Task to carry out: The entries are to be output in full, word for word.

[Records from a data source]
####
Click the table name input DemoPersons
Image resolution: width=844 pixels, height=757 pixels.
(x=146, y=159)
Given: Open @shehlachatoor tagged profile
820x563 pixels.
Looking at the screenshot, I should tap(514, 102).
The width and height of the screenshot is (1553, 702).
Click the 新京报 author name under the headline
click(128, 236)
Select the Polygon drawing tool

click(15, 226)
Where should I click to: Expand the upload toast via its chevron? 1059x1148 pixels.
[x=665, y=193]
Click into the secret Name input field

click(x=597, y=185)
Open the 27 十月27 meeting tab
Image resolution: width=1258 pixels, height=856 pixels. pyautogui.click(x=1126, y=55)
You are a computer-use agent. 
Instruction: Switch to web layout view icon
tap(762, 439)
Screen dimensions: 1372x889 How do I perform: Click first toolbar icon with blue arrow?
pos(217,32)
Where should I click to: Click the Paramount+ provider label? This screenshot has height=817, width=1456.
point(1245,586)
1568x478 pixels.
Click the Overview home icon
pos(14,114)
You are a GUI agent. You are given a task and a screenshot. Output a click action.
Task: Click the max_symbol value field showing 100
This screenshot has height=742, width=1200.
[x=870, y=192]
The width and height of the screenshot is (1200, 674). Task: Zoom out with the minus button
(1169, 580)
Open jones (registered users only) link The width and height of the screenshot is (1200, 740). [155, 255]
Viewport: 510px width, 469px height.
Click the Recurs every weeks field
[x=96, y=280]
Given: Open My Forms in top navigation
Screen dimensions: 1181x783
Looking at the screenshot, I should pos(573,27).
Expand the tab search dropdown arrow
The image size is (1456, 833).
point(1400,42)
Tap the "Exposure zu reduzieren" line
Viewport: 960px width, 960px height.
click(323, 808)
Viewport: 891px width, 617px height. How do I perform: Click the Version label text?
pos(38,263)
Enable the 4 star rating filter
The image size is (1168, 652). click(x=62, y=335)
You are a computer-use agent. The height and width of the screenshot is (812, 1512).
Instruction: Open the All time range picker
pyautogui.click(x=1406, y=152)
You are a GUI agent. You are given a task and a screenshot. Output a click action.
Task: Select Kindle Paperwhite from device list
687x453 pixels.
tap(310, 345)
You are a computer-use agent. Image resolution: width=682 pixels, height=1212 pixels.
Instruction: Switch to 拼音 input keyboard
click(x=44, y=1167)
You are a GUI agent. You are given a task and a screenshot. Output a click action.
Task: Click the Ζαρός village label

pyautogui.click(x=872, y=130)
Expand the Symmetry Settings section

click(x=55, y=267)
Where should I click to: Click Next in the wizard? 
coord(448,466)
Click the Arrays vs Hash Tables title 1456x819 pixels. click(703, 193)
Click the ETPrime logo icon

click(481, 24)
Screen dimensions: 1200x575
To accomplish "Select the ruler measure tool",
####
Written solution:
Click the table name input DemoPersons
Image resolution: width=844 pixels, height=757 pixels.
(x=146, y=159)
Given: Open @shehlachatoor tagged profile
820x563 pixels.
Looking at the screenshot, I should tap(514, 102).
The width and height of the screenshot is (1553, 702).
Click the 新京报 author name under the headline
click(128, 236)
Select the Polygon drawing tool

click(15, 226)
Where should I click to: Expand the upload toast via its chevron? 1059x1148 pixels.
[x=665, y=193]
Click into the secret Name input field

click(x=597, y=185)
Open the 27 十月27 meeting tab
Image resolution: width=1258 pixels, height=856 pixels. pyautogui.click(x=1126, y=55)
You are a computer-use agent. 
Instruction: Switch to web layout view icon
tap(762, 439)
Screen dimensions: 1372x889 How do I perform: Click first toolbar icon with blue arrow?
pos(217,32)
Where should I click to: Click the Paramount+ provider label? This screenshot has height=817, width=1456.
point(1245,586)
1568x478 pixels.
Click the Overview home icon
pos(14,114)
You are a GUI agent. You are given a task and a screenshot. Output a click action.
Task: Click the max_symbol value field showing 100
This screenshot has height=742, width=1200.
[x=870, y=192]
The width and height of the screenshot is (1200, 674). Task: Zoom out with the minus button
(1169, 580)
Open jones (registered users only) link The width and height of the screenshot is (1200, 740). [155, 255]
Viewport: 510px width, 469px height.
Click the Recurs every weeks field
[x=96, y=280]
Given: Open My Forms in top navigation
Screen dimensions: 1181x783
Looking at the screenshot, I should pos(573,27).
Expand the tab search dropdown arrow
The image size is (1456, 833).
point(1400,42)
Tap the "Exposure zu reduzieren" line
Viewport: 960px width, 960px height.
click(323, 808)
Viewport: 891px width, 617px height. How do I perform: Click the Version label text?
pos(38,263)
Enable the 4 star rating filter
The image size is (1168, 652). click(x=62, y=335)
You are a computer-use agent. The height and width of the screenshot is (812, 1512).
Instruction: Open the All time range picker
pyautogui.click(x=1406, y=152)
You are a GUI agent. You are given a task and a screenshot. Output a click action.
Task: Select Kindle Paperwhite from device list
687x453 pixels.
tap(310, 345)
You are a computer-use agent. Image resolution: width=682 pixels, height=1212 pixels.
Instruction: Switch to 拼音 input keyboard
click(x=44, y=1167)
You are a GUI agent. You are given a task and a screenshot. Output a click action.
Task: Click the Ζαρός village label

pyautogui.click(x=872, y=130)
Expand the Symmetry Settings section

click(x=55, y=267)
Where should I click to: Click Next in the wizard? 
coord(448,466)
Click the Arrays vs Hash Tables title 1456x819 pixels. click(703, 193)
Click the ETPrime logo icon

click(481, 24)
Screen dimensions: 1200x575
To accomplish "Select the ruler measure tool",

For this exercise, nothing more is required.